WORK ORDER A:
In the Autumn Budget commentary, how long do people who sell or gift residential property from 27 October 2021 have to report gains to HM Revenue and Customs?
WORK ORDER B:
Pick up the Autumn Budget commentary after its last sentence and continue it.

TEXT SEGMENT:
>>>

James Austen, Partner at Collyer Bristow, comments:
“Once again, the Chancellor defied those predicting significant increases in personal taxation. Instead, he is proposing to increase the overall tax take by stealth, inasmuch as that by holding bands at their current levels further into the future, more taxpayers are dragged into the tax net – and at the higher rates.”
“This is a classic political ploy, and it does raise the question as to whether the plans will turn out to be sustainable.”
Jenny Cutts, Partner and Head of Private Client at Wedlake Bell, comments:
“The much-predicated tax hikes did not arrive in the Autumn Budget. However, with the freeze on tax allowances in the March Budget Speech and the introduction of the “NHS” tax by increasing National Insurance announced by the Prime minister earlier this year, the Chancellor is relying heavily on fiscal drag to fill up the Treasury coffers.
As the costs of living rise and wage inflation increases more people will fall into the tax net and taxpayers will therefore, pay more tax as they move into the higher rate tax brackets. This is a less provocative way of increasing the tax take compared to raising the tax rates.
Some will question whether it brings those who can least afford it into the tax net, and it remains to be seen whether this Chancellor will introduce more radical tax reforms and rates to balance the books later in his tenure.”
Oliver Embley, Partner at Wedlake Bell, comments:
”The Budget was fairly quiet for private individuals, and it was a relief to many that the anticipated rise to Capital Gains Tax (”CGT”’) did not go ahead. We welcome the approach taken by the Chancellor as a higher rate of CGT would disincentivise taxpayers from making taxable disposals and could ultimately result in less tax being raised.
There was some further positive news for individuals who own second homes, buy-to-lets, or holiday homes buried in the detail of the Budget. For those who sell or gift residential property from 27 October 2021, they now have 60 days (rather than 30 days) from the date of completion to report any gains to HM Revenue and Customs and pay any CGT owed.

<<<

DATA FOR ANALYSIS:

>>>

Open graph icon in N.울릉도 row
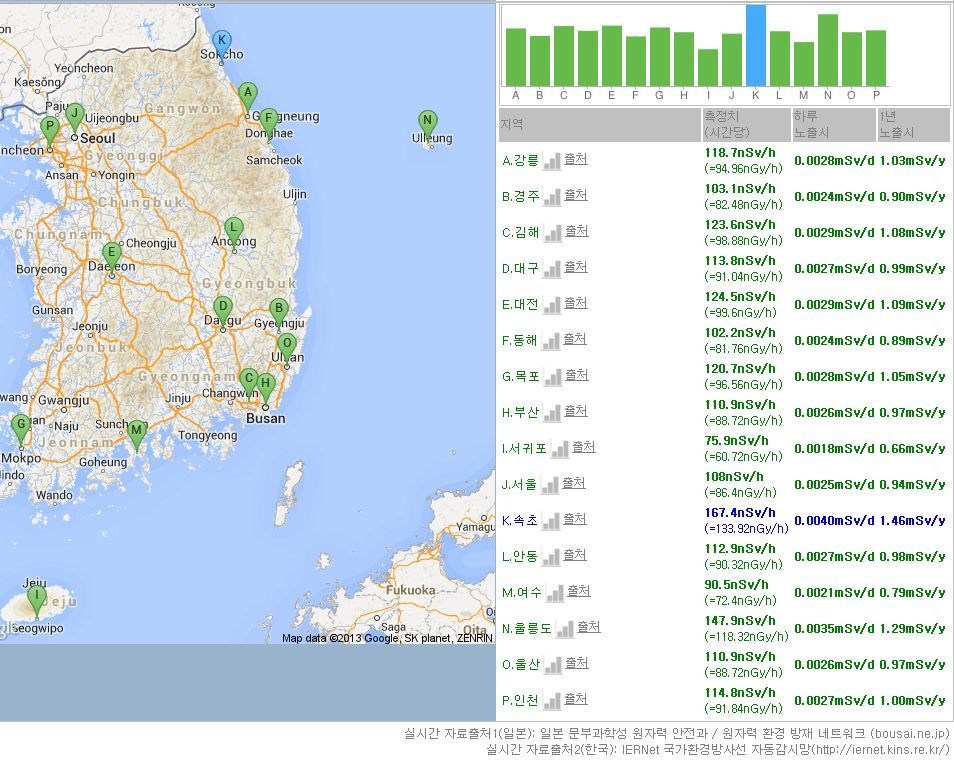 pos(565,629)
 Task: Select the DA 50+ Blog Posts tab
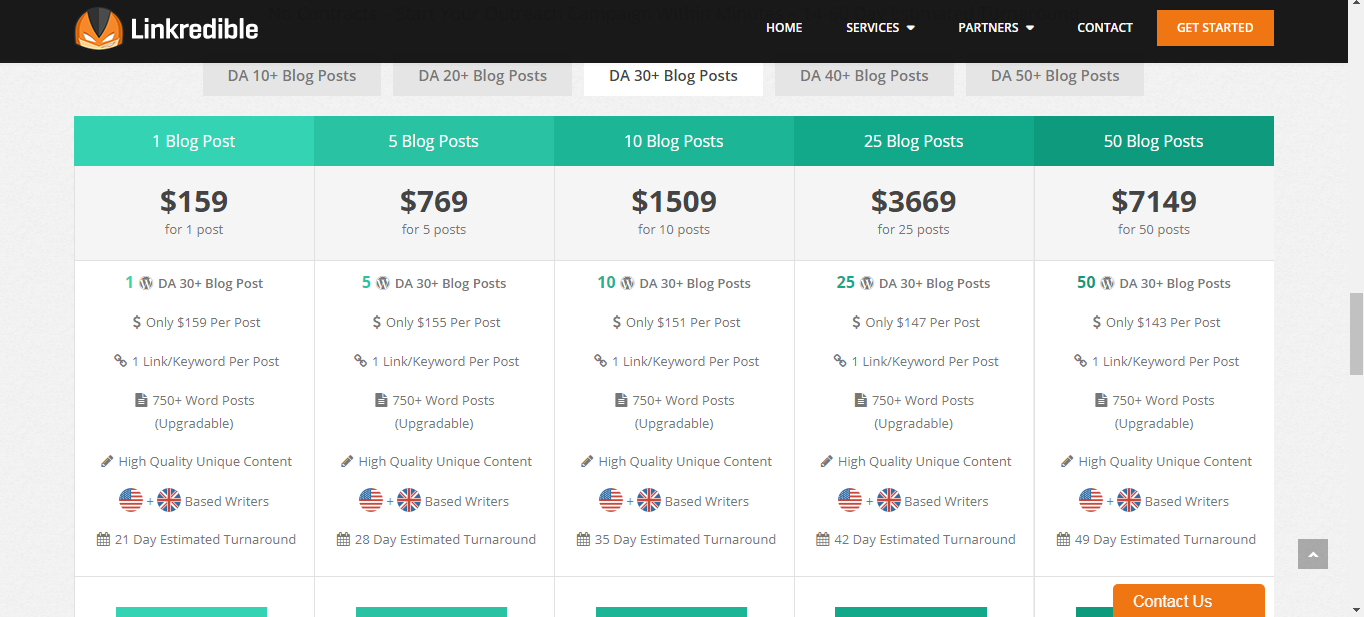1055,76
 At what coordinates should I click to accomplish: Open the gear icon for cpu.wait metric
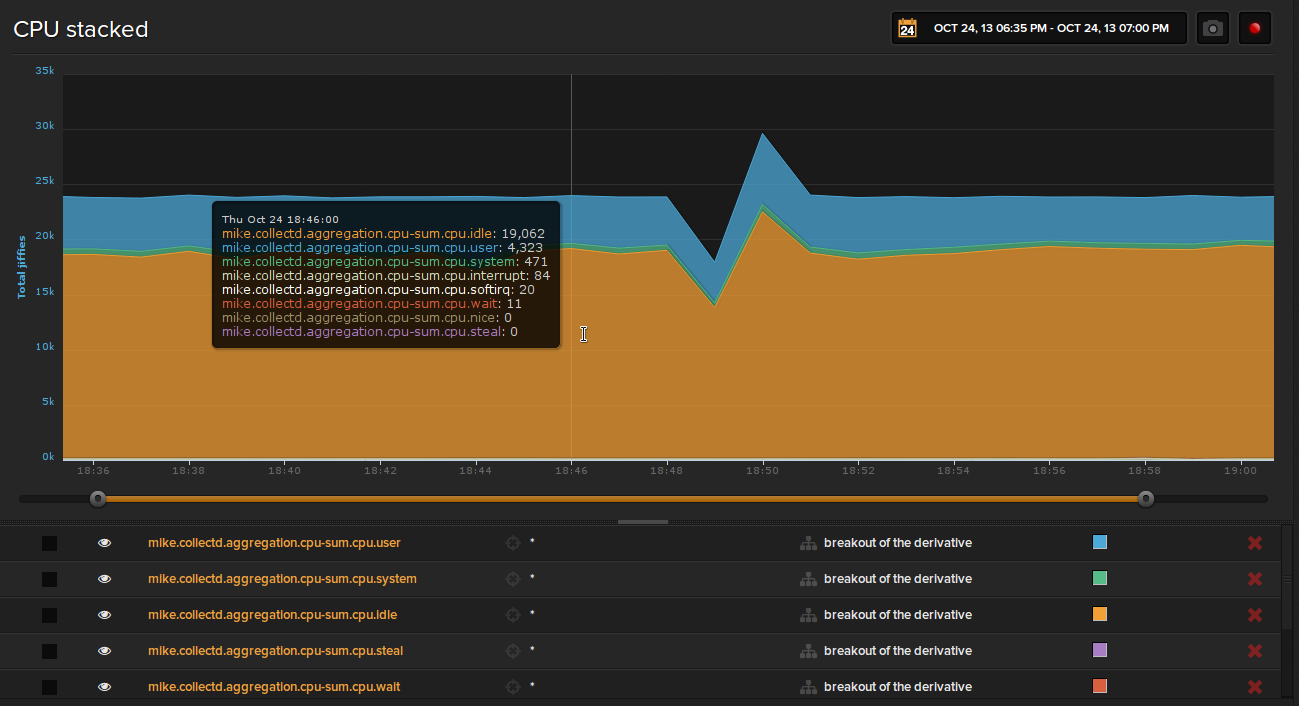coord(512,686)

<<<

RESPONSE A:
60 days from the date of completion, rather than 30 days.

RESPONSE B:
This is a common sense approach and it allows individuals time to obtain accurate valuations and calculate their CGT liability without the worry of a penalty.”
Marilyn McKeever, Partner at BDB Pitmans, commented:
“Private wealth advisors and their clients will be raising a glass of (reduced duty and much cheaper) English sparkling wine to the lack of Budget announcements relating to capital gains tax and inheritance tax.
Apart from an extension of the deadline for reporting and paying CGT on property transactions from 30 to 60 days-a welcome practical move-this was the Budget dog which didn’t bark, despite fears of rate increases and withdrawal of reliefs in the run up to the spending review.
This is not really surprising; neither tax raises Covid-hole filling amounts of revenue and now is not the time to discourage entrepreneurs and other investors in the economy by making the UK a less attractive place to invest and do business. That is not to say that reform is off the agenda and indeed there are good arguments that reform is needed.
The Office for Tax Simplification (OTS) have produced major reports on both CGT and inheritance tax over the last couple of years and have made proposals for a radical rethink on what the taxes are for and how they should operate.
If the government does decide to reform these taxes one hopes this will be done through a wide ranging consultation process to ensure that the new regime is properly thought through and fit for purpose.”